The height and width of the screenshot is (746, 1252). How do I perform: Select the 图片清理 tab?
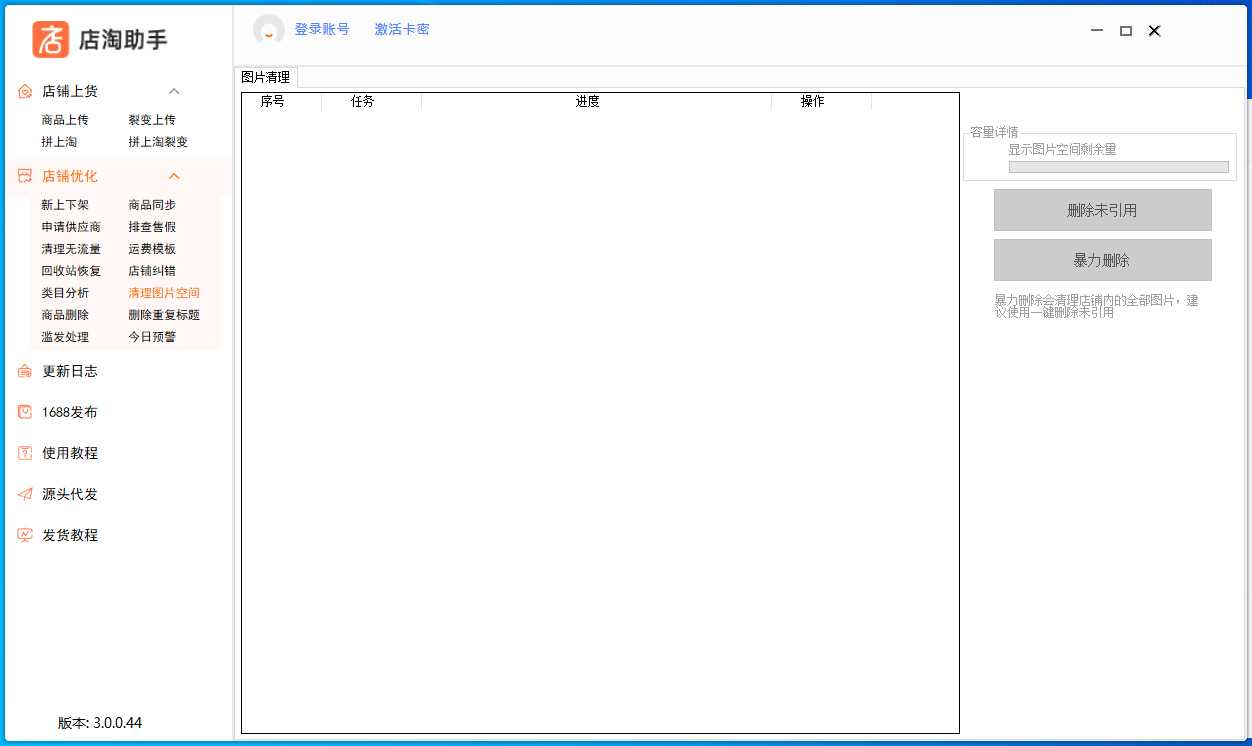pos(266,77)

____

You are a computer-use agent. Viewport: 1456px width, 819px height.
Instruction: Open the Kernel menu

____

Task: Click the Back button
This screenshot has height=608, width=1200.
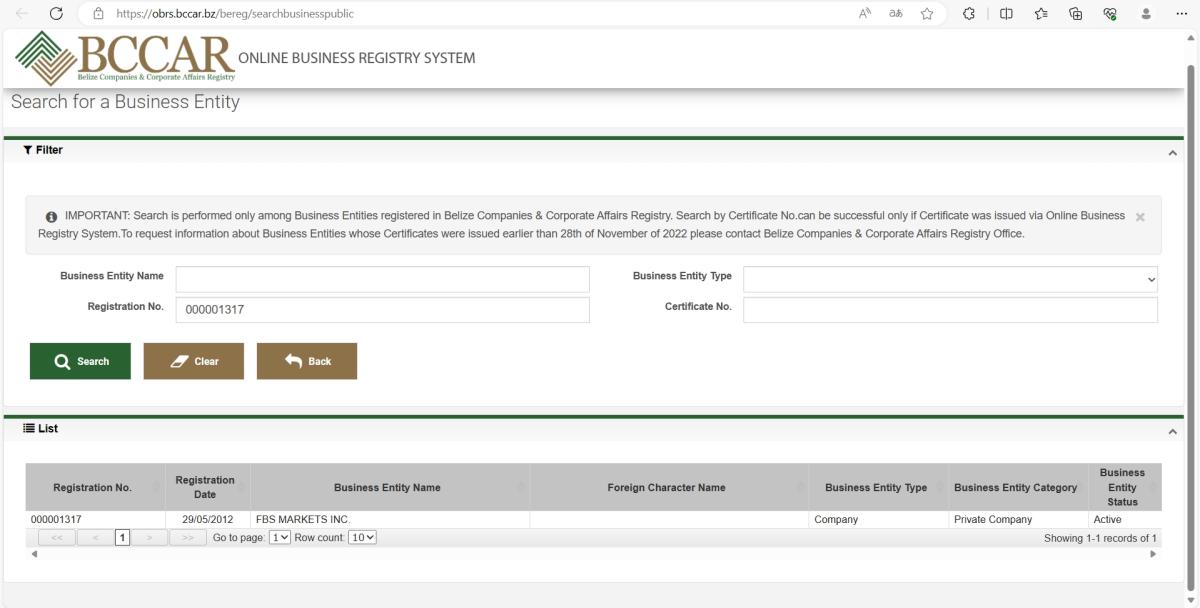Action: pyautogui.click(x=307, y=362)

____

* Exercise: Write out everything from the line containing "Task: Click the Back button" down to the line containing "Action: pyautogui.click(x=307, y=362)", replacing "Back" with "Previous" and keeping all else unchanged. Leave the pictures out of the answer.

* Response to this exercise:
Task: Click the Previous button
This screenshot has height=608, width=1200.
Action: pyautogui.click(x=307, y=362)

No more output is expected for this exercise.